All of lore.kernel.org
 help / color / mirror / Atom feed
From: Pavel Butsykin <pbutsykin@virtuozzo.com>
To: qemu-devel@nongnu.org, qemu-block@nongnu.org
Cc: kwolf@redhat.com, mreitz@redhat.com, den@openvz.org,
	eblake@redhat.com, armbru@redhat.com
Subject: [Qemu-devel] [PATCH v2 08/18] block/pcache: add AIO readahead
Date: Fri, 30 Dec 2016 17:31:32 +0300	[thread overview]
Message-ID: <20161230143142.18214-9-pbutsykin@virtuozzo.com> (raw)
In-Reply-To: <20161230143142.18214-1-pbutsykin@virtuozzo.com>

This patch adds readahead data to the cache. Here the readahead is a separate
asynchronous request, which doesn't depend on completion of filtered read
requests. The readahead is done only by the condition, if before the current
request there's sequential read data enough size.
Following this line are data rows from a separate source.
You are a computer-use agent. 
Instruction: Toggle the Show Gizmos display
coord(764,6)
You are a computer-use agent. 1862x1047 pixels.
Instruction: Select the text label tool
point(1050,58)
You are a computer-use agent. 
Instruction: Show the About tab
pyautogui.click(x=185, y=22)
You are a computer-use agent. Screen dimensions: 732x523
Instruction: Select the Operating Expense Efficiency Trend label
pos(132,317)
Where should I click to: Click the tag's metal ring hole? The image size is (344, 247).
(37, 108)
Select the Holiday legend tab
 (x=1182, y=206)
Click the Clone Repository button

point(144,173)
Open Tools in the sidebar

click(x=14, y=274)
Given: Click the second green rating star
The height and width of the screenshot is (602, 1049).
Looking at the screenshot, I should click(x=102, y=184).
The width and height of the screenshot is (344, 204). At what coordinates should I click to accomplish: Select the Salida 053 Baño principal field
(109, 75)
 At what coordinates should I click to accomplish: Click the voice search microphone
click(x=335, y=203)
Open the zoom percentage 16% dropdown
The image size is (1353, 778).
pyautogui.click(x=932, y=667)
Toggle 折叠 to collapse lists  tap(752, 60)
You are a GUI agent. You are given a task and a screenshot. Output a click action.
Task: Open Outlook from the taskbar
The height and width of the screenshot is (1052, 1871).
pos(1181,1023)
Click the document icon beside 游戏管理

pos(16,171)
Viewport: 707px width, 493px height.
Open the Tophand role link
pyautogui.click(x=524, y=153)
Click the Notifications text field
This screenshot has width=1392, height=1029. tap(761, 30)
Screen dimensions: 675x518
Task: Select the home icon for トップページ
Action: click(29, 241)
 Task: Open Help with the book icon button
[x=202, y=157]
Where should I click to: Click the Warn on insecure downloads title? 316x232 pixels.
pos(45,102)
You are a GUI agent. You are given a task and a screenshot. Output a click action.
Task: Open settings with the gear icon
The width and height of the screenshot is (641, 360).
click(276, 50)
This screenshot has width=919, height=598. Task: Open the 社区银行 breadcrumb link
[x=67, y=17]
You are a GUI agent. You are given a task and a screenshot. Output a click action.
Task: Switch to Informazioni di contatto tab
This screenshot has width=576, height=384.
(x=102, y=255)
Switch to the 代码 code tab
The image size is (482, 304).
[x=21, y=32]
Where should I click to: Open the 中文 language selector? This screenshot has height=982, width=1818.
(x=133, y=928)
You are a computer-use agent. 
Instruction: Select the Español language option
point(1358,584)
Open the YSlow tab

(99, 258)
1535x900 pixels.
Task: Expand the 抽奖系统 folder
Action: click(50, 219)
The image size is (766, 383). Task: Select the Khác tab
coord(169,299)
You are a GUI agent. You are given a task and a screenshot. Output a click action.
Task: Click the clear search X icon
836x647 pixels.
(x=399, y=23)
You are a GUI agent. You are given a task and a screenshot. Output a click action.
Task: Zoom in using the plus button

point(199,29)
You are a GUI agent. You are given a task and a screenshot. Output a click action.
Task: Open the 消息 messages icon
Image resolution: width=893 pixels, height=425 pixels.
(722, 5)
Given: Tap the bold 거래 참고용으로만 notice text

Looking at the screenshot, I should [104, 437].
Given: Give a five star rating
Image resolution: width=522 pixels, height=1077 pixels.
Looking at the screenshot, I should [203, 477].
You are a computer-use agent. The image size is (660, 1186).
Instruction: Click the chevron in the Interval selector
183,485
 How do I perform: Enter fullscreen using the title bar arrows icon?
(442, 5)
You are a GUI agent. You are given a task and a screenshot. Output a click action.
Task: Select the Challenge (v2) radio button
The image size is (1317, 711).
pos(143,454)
This information can give
the request statistics, of course this method of detection is not very reliable,
but in most cases it'll work.

Signed-off-by: Pavel Butsykin <pbutsykin@virtuozzo.com>
---
 block/pcache.c | 206 ++++++++++++++++++++++++++++++++++++++++++++++++++++++++-
 1 file changed, 204 insertions(+), 2 deletions(-)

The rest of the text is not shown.